The smaller morgie-person stepped away from the bigger one. Maybe it was a curious child. The adult wrangled it back to safety, but she saw the design on its clothes too. There was a crudely drawn green creature that could be a tyrannosaurus, next to what could only be a brachiosaurus. Why would they depict a tyrannosaur next to such an ancient creature?
Unless they didn’t understand how her world and the creatures in it really lived.
Unless her empire had been completely forgotten.

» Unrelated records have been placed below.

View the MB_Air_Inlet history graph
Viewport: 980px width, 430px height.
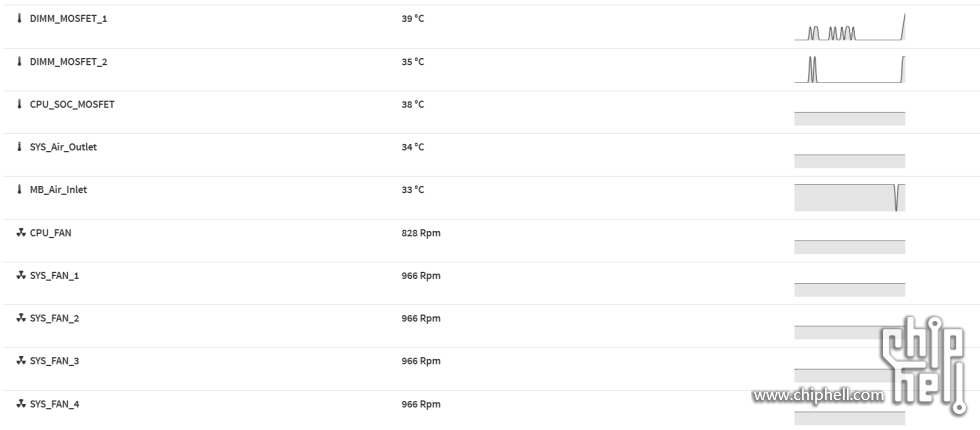point(849,198)
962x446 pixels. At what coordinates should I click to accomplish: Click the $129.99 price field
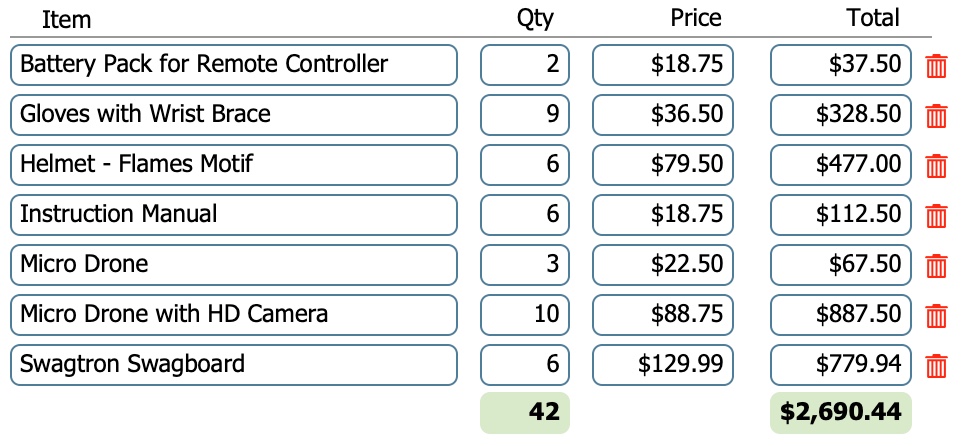[663, 364]
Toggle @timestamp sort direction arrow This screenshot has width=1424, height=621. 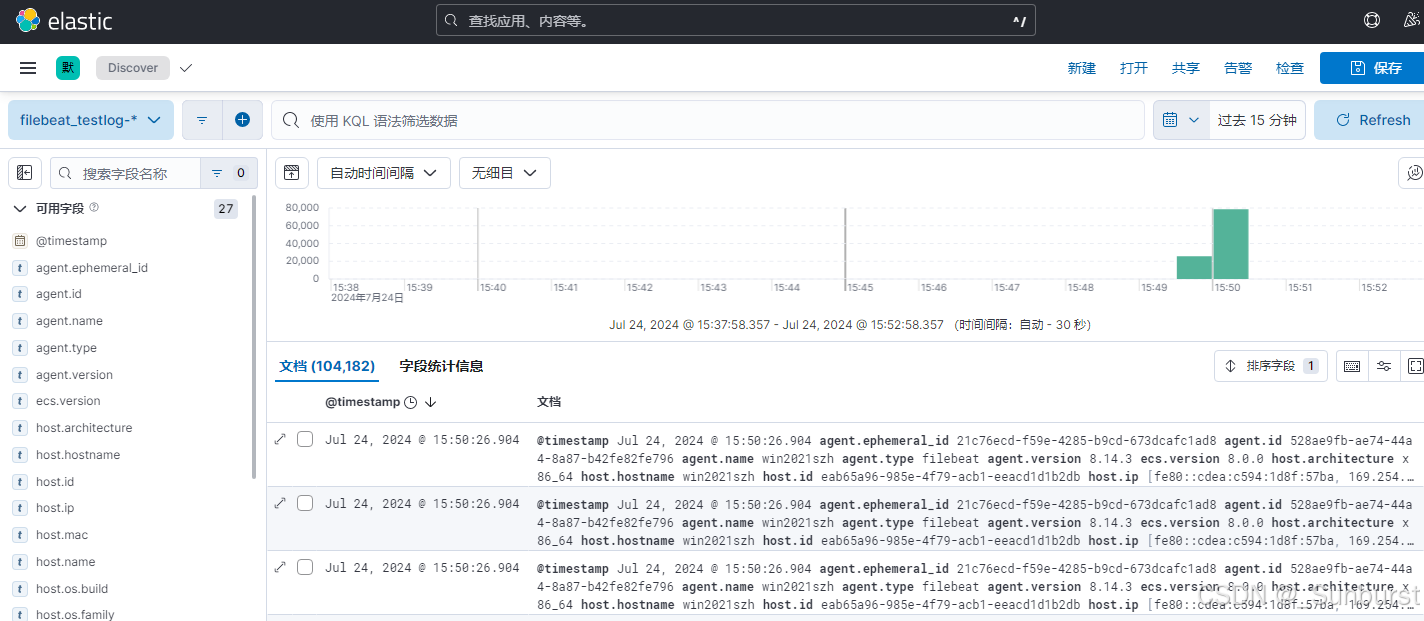[430, 401]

Unless everything had been forgotten.
She hadn’t been remembered after all.
There had been talks before she left. Ever since the doctor had confirmed she wasn’t long for this world, she’d wondered about her legacy. Ever since she volunteered to test the time gate, she’d imagined worst case scenarios.
None had been this bad.
She had been incapable of imagining a world where everything she had built was so utterly lost. The city of impossible towers, the flocks of drones and flying cars, the tyrannosaurus and the space shuttle. All gone? Without a single person to remember and mourn? She felt a pain on her arm and realised she had been clawing out her feathers. She’d pulled some real ones out and drawn blood.
The adult morgie-person had an electronic device. It didn’t look too dissimilar to some of the cheap ones back in her empire. The contrast between the familiar and the fungus-like ear the device was being held against enraged Empress. What were these creatures and why did they get to survive when her empire couldn’t? Why couldn’t they at least remember her?
She crouched down and buried her face in her surviving arm feathers. She nuzzled her electronic device, the realisation that it would never call anyone she knew hurting more than she had expected.
Her final days would be spent with impossible people who didn’t remembered her at all.
She threw back her arms and lifted her head to the sky. She screamed at the setting sun.